目的探讨实时聚合酶链反应（polymerase chain reaction，PCR）技术检测妊娠晚期孕妇B族溶血性链球菌（group B Streptococcus，GBS）的准确性。方法本研究为多中心研究。选择2009年3月1日至12月31日在北京大学第一医院妇产科、首都医科大学附属北京妇产医院产科和北京大学第三医院妇产科产前保健的妊娠35～37周孕妇，取阴道下1/3分泌物及肛周分泌物，采用常规细菌培养法及实时PCR方法进行GBS检测。采用基因测序作为矫正方法，分析实时PCR方法检测GBS的敏感性和特异性。结果（1）3家医院共收集1395份标本，细菌培养法检测GBS阳性40例（2.9%），实时PCR方法检测GBS阳性114例（8.2%）。（2）仅实时PCR方法检测GBS阳性者77例，采用事先设计好的第2对引物扩增后进行测序，检测鉴定为GBS序列的共66例，11例为非GBS。
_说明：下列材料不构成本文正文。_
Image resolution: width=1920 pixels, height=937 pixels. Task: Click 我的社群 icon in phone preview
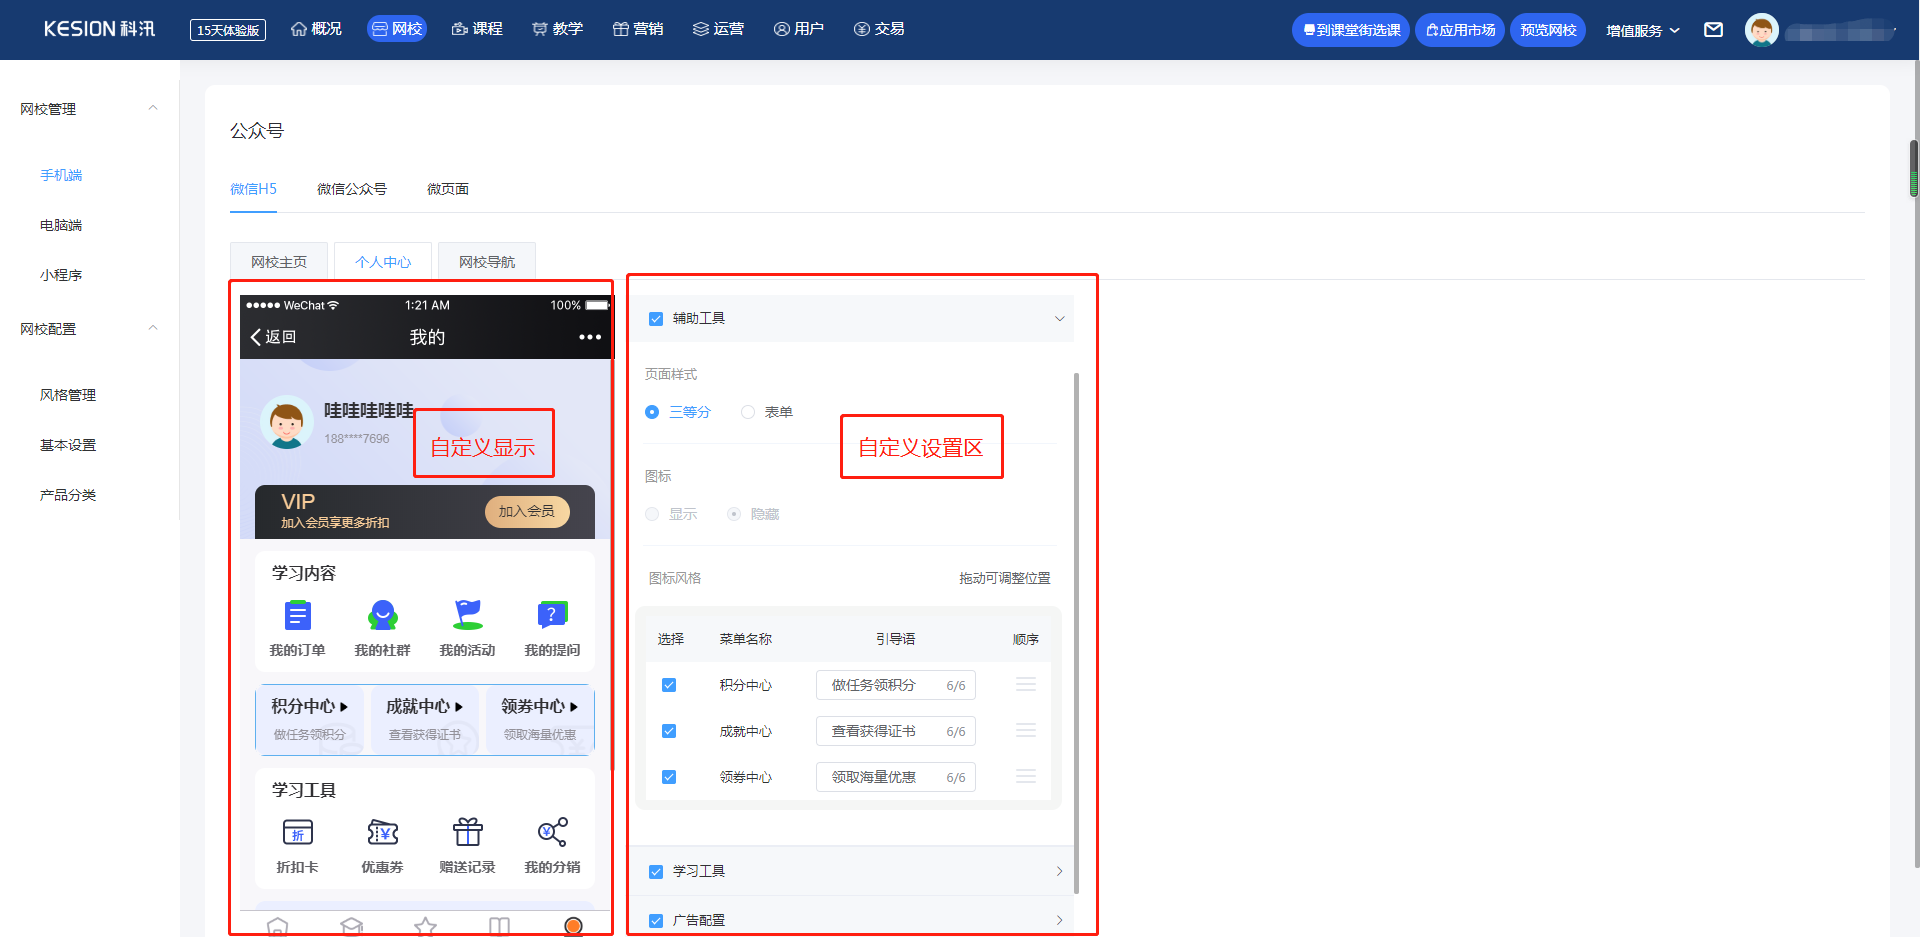pos(383,615)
（3）以细菌培养法加测序法校正作为金标准，实时PCR方法检测GBS的敏感性为97.2%（103/106），特异性为99.1%（1278/1289）。常规细菌培养法漏诊率62.3%（66/106）。（4）细菌培养法加测序法校正3家医院孕妇妊娠晚期GBS携带率为7.6%（106/1395）。结论实时PCR方法检测GBS具有较高的敏感性和特异性，有望成为妊娠晚期常规检测GBS的方法。
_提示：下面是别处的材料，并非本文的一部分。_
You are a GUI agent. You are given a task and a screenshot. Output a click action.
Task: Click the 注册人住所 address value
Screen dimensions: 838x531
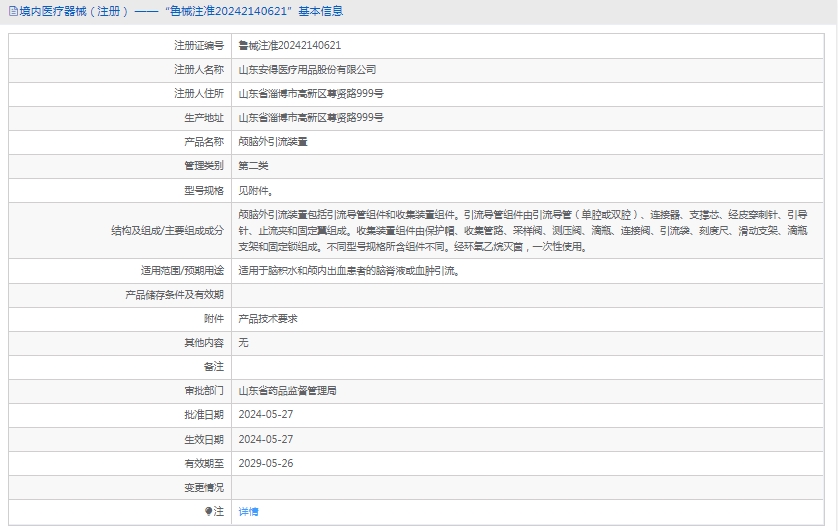tap(311, 94)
Objective To evaluate the accuracy of realtime polymerase chain reaction （PCR） assay in the detection of group B Streptococcus （GBS） in pregnant women. Methods Samples were collected from 1 395 women at 35-37 weeks of gestation from March 1 to December 31, 2009 at three hospitals in Beijing. Samples were obtained from the lower one third vaginal wall and perianal area and tested for GBS using standard culture and PCR. Standard culture and gene analysis for GBS were applied as the gold standard, and the sensitivity and specificity of the rapid assay were determined. Results Of the 1 395 women qualified for PCR testing, 40（2.9%） were identified as GBS positive on the basis of the results of specimen culture, compared to 114 （8.2%） on the basis of PCR assay. The culture was negative and the PCR positive in 77 patients. The results which were not in agreement using the two tests were evaluated by the gene analysis for GBS. Among the 77 samples which were GBS positive by PCR, 66 samples were determined as GBS positive by gene analysis. The sensitivity of the PCR assay was 97.2%（103/106） and specificity was 99.1%（1 278/1 289）, the maternal GBS colonization was 7.6%（106/1 395）. Conclusions Realtime PCR assay allows rapid and reliable detection of GBS in last trimester with high sensitivity and specificity.